Bongkarpost.co.id (Pesawaran) – Bupati Pesawaran Dendi Ramadhona menyerahkan 60 paket bantuan Rumah Layak Huni (RLH) secara simbolis kepada warga di tiga desa di Kabupaten Pesawaran yang dilaksanakan di Balai Desa Wiyono, Kecamatan Gedong Tataan, Kabupaten setempat, Selasa (30/08/22).
Kegiatan tersebut merupakan agenda dari Dinas Perumahan Rakyat dan Kawasan Pemukiman (PRKP) Kabupaten Pesawaran yang mana akan diserahkan kepada 60 warga di tiga desa yang di kabupaten setempat.
Dalam sambutannya Dendi mengatakan, Bantuan tersebut merupakan program Pemda melalui Dinas PRKP untuk membantu masyarakat prasejahtera yang ada di Kabupaten Pesawaran.
“Alhamdulillah tahun ini nominalnya jauh berbeda di bandingkan tahun-tahun sebelumnya, yakni senilai Rp. 35 juta per rumah,” ujarnya.
Dijelaskan, bantuan Rumah Layak Huni (RLH) tersebut merupakan double sharing, yang mana merupakan gabungan dari pemerintah pusat dan pemerintah daerah.
“Sebelumnya program RLH ini hanya mendapat bantuan senilai Rp 15 juta, kemudian naik menjadi Rp. 17 juta, dan Alhamdulillah sekarang sudah berubah lagi menjadi Rp. 35 juta,” jelasnya.
Terlepas dari berapapun nilainya, Dendi tetap berpesan agar masyarakat yang mendapat bantuan untuk dapat mengelola bantuan tersebut sedemikian rupa.
“Saya yakin dana segitu tidak akan cukup, maka dari itu, ibu bapak nanti tetap minta bantuan dengan warga lain.
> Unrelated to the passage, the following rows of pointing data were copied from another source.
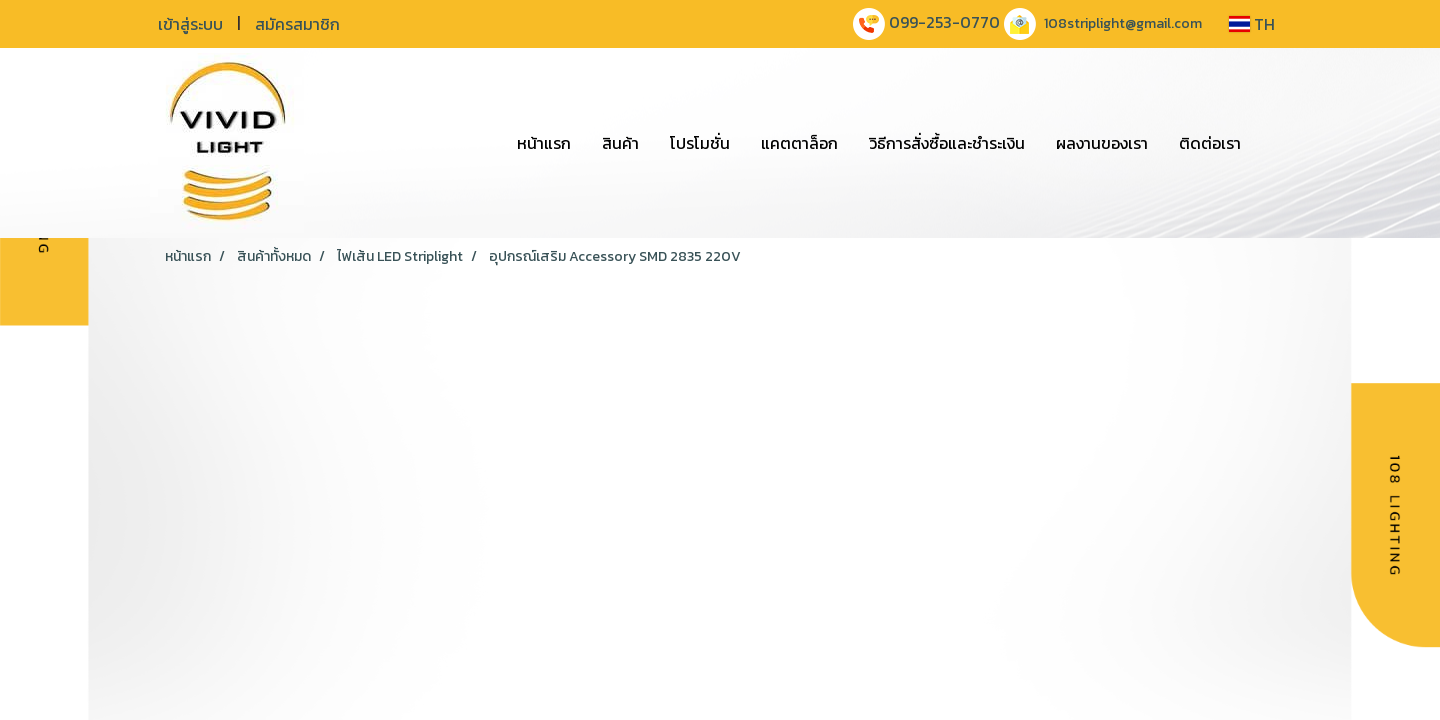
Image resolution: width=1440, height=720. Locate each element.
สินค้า (620, 143)
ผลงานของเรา (1102, 143)
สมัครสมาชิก (297, 24)
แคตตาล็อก (799, 143)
Tapi, tetap ingat kalau di tahun depan tetangganya yang dapat, harus ikut membantu juga, jangan justru malah menghindar begitu saja, apalagi dengan berbagai alasan,” pesannya.
Sementara itu, Kepala Dinas PRKP Kabupaten Pesawaran, Firman Rusli menuturkan, 60 warga yang menerima bantuan RLH merupakan warga dari 3 desa dan tiga kecamatan yang berbeda.
“Yang mendapatkan bantuan 20 warga Desa Wiyono Kecamatan Gedong Tataan, kemudian 20 warga Desa Trimulyo Kecamatan Tegineneng dan 20 warga Desa Cilimus Kecamatan Teluk Pandan,” tuturnya.
Diketahui program RLH tersebut sudah dilaksanakan sejak tahun 2017 hingga tahun 2021 berjumlah 2.609 Unit dan ditambah pada tahun 2022 ini menjadi 2.669 Unit. Dengan rincian sebagai berikut:
• Tahun 2017 sebanyak 624 Unit,
• Tahun 2018 sebanyak 534 Unit,
• Tahun 2019 sebanyak 410 Unit,
• Tahun 2020 sebanyak 896 Unit,
• Tahun 2021 sebanyak 145 Unit, dan
• Tahun 2022 sebanyak 60 Unit,” pungkasnya.